_Text and element pointing records_
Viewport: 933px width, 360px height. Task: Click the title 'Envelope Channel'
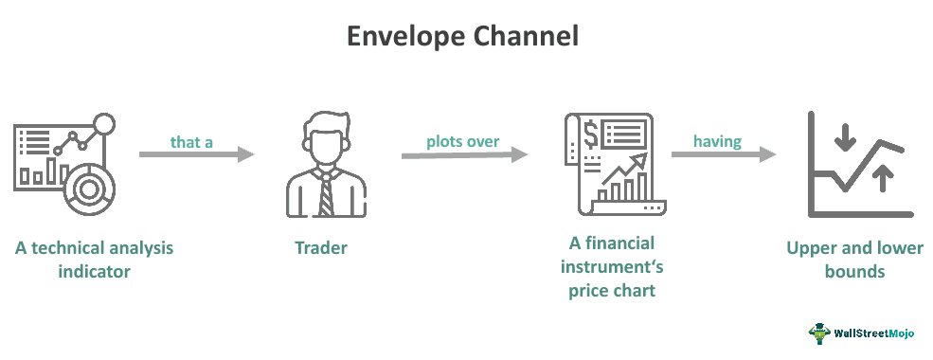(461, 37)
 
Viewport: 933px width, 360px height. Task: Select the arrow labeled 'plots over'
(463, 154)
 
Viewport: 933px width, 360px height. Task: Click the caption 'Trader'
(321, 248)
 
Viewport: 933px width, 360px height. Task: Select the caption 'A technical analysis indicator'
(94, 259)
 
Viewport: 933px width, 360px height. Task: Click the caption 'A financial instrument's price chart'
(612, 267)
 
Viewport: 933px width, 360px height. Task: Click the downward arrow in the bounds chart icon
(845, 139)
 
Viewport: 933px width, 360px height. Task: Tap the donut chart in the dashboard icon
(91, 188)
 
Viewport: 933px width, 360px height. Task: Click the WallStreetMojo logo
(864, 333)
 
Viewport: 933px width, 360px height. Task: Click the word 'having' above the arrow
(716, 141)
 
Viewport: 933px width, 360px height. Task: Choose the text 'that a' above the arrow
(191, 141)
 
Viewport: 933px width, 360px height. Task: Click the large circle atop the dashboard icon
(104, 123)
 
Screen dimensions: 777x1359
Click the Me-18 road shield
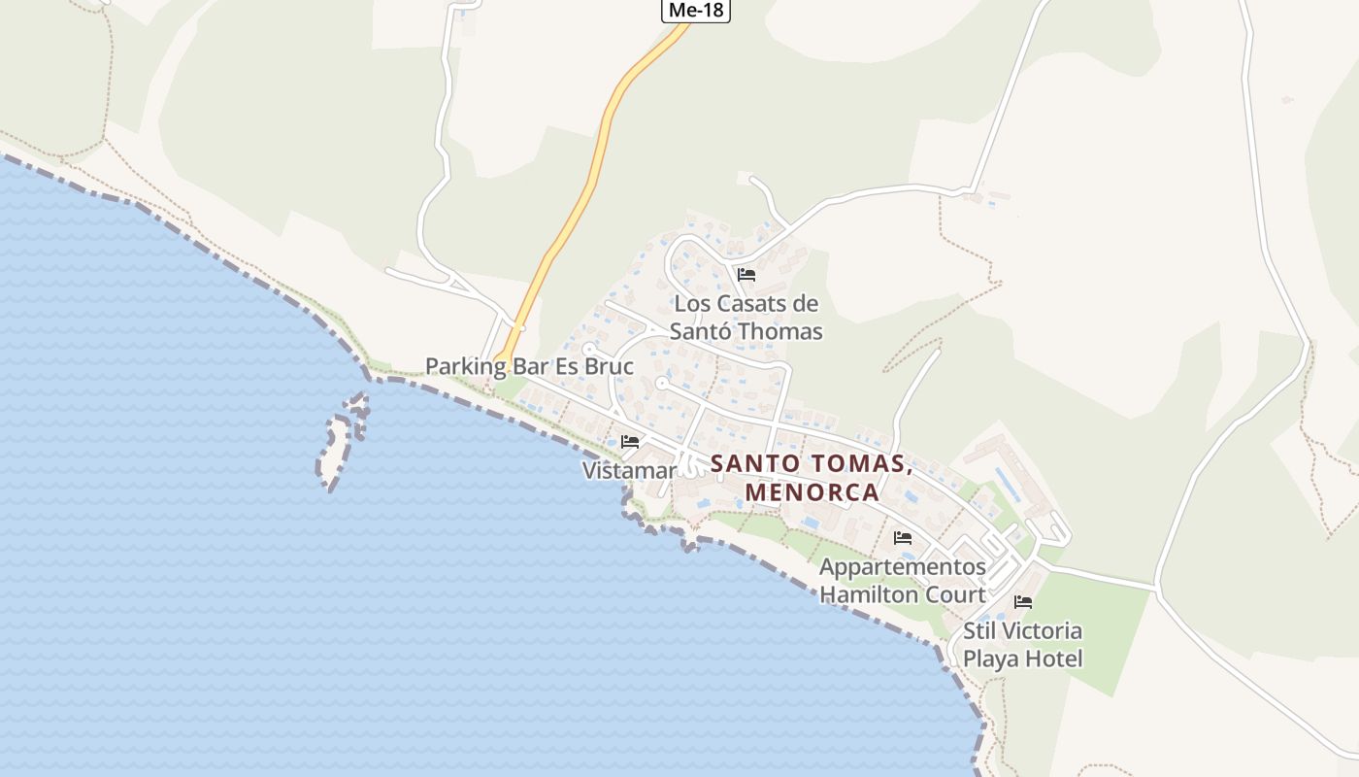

_What to do_
Give every nonblank line of the rows above as a Markdown table with the columns No. and Line, numbering the lines in order. Leave the pictures out.

_Task answer_
| No. | Line |
|---|---|
| 1 | Viewport: 933px width, 360px height. Task: Click the title 'Envelope Channel' |
| 2 | (461, 37) |
| 3 | Viewport: 933px width, 360px height. Task: Select the arrow labeled 'plots over' |
| 4 | (463, 154) |
| 5 | Viewport: 933px width, 360px height. Task: Click the caption 'Trader' |
| 6 | (321, 248) |
| 7 | Viewport: 933px width, 360px height. Task: Select the caption 'A technical analysis indicator' |
| 8 | (94, 259) |
| 9 | Viewport: 933px width, 360px height. Task: Click the caption 'A financial instrument's price chart' |
| 10 | (612, 267) |
| 11 | Viewport: 933px width, 360px height. Task: Click the downward arrow in the bounds chart icon |
| 12 | (845, 139) |
| 13 | Viewport: 933px width, 360px height. Task: Tap the donut chart in the dashboard icon |
| 14 | (91, 188) |
| 15 | Viewport: 933px width, 360px height. Task: Click the WallStreetMojo logo |
| 16 | (864, 333) |
| 17 | Viewport: 933px width, 360px height. Task: Click the word 'having' above the arrow |
| 18 | (716, 141) |
| 19 | Viewport: 933px width, 360px height. Task: Choose the text 'that a' above the arrow |
| 20 | (191, 141) |
| 21 | Viewport: 933px width, 360px height. Task: Click the large circle atop the dashboard icon |
| 22 | (104, 123) |
| 23 | Screen dimensions: 777x1359 |
| 24 | Click the Me-18 road shield |